In this month's mailbag, H&HN Daily readers weigh in with their thoughts on recent pieces on experiments to redirect non-urgent patients from emergency departments, building trust with so-called "frequent fliers" and whether health care's teamwork trend extends to the C-Suite.

First off, Dave Thomson responded to my blog about efforts by Presbyterian Healthcare Services in New Mexico to redirect non-urgent patients from their ED to primary care providers:

"I believe this experiment was tried in Sacramento several years ago. It did not go well. Dr. Stern seems to have confused costs with charges. They may charge $600 for a sore throat, but the actual cost of care is much lower. By the time the physician has performed the screening exam he is 95 percent done with the care for these minor problems.  He might as well finish the job by writing the prescription."

Reader Lisa Sams wrote in to comment on an interview I did with Douglas Eby, M.D.,vice president of medical services for the South Central Foundation in Anchorage. Eby discussed his health system's efforts to build relationships with so-called "frequent flier" patients who consume a major share of U.S. health care resources and also often turn to emergency departments for primary care.

Here's Lisa's take:

Engaging patients with the right information, awareness of their needs as opposed to our needs (to get "the numbers" right), and building the trust is central to our biggest challenge, which is changing our cultures of care. Bringing the consumer into the discussion about healthcare needs to be a national initiative. Many try but are often rejected as "problems" because they ask too many questions or bring information with them seeking our input on how this relates to their problem. It is impossible for clinicians to change the culture of acute care without a tidal wave of patient/family engagement in the processes of care. After decades of practice I am convinced it will take a consumer revolution as the chief driver to decrease HAIs, stop medication errors, and prevent falls and pressure ulcers (to name a few). Our hope lies in partnering with our families for improved outcomes...everyone wins!

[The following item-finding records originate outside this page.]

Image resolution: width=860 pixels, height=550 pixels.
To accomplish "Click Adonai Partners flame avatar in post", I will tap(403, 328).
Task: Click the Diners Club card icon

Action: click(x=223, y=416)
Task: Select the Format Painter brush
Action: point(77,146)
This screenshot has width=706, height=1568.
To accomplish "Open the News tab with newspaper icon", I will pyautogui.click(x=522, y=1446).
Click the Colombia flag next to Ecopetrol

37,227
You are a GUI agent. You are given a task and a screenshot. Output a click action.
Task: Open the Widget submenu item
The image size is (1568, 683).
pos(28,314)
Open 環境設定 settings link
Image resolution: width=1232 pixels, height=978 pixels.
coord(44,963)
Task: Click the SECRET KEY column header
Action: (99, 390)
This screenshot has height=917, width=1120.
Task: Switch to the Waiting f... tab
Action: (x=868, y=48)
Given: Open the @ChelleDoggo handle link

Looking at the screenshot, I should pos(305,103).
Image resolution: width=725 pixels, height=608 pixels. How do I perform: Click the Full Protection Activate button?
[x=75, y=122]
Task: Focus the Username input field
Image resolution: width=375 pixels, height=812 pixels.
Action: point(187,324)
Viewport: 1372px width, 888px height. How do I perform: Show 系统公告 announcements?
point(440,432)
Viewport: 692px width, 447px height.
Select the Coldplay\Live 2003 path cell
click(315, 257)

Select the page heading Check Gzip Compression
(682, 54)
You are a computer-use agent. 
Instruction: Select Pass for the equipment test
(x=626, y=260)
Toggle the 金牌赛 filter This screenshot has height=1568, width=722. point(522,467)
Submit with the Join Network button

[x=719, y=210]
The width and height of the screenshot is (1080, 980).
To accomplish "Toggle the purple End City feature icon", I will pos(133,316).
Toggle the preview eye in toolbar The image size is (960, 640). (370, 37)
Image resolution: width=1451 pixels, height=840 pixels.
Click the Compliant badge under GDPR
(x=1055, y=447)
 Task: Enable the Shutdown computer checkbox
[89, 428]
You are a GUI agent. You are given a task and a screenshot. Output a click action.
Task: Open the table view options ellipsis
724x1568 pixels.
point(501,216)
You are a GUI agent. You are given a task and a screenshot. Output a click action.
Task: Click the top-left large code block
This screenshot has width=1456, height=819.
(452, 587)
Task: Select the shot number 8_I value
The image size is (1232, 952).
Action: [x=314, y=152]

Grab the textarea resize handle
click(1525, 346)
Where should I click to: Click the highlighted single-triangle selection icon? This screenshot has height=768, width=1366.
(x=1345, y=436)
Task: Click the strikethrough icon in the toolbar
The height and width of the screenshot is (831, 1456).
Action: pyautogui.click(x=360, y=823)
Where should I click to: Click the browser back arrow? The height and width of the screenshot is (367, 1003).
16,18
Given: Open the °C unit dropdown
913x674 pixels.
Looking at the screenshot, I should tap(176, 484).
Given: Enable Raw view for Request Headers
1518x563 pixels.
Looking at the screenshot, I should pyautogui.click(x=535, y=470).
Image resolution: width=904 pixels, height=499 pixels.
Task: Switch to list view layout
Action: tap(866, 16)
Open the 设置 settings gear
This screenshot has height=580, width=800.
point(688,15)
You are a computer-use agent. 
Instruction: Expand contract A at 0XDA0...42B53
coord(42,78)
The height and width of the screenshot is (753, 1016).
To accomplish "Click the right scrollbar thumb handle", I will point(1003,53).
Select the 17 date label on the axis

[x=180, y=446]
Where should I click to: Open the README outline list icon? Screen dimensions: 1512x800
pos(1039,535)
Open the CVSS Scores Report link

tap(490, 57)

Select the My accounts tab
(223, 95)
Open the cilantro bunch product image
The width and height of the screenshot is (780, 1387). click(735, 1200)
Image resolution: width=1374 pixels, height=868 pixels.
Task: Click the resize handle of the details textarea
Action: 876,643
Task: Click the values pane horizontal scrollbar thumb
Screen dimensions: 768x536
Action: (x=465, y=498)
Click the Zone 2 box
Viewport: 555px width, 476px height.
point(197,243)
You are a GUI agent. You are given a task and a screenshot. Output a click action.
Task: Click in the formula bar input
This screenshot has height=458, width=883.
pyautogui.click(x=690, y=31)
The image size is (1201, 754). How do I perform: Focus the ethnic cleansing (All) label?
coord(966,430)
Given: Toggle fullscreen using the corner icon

And finally, Ken Phillips, M.D., weighed in on a blog I wrote that pondered whether hospital CEOs are embracing health care's increasing emphasis on teamwork by becoming team players themselves:

1) It depends on which team is considered: Is any CEO on EACH patient's team? Is there any other team? 2) Medical-legally, physicians are considered 'the captain of the ship' for medical malpractice cases; what is difficult for non-physicians (read: hospital administrators) to understand is this: We physicians are on each patient's team, and don't understand those within the hospital who are not.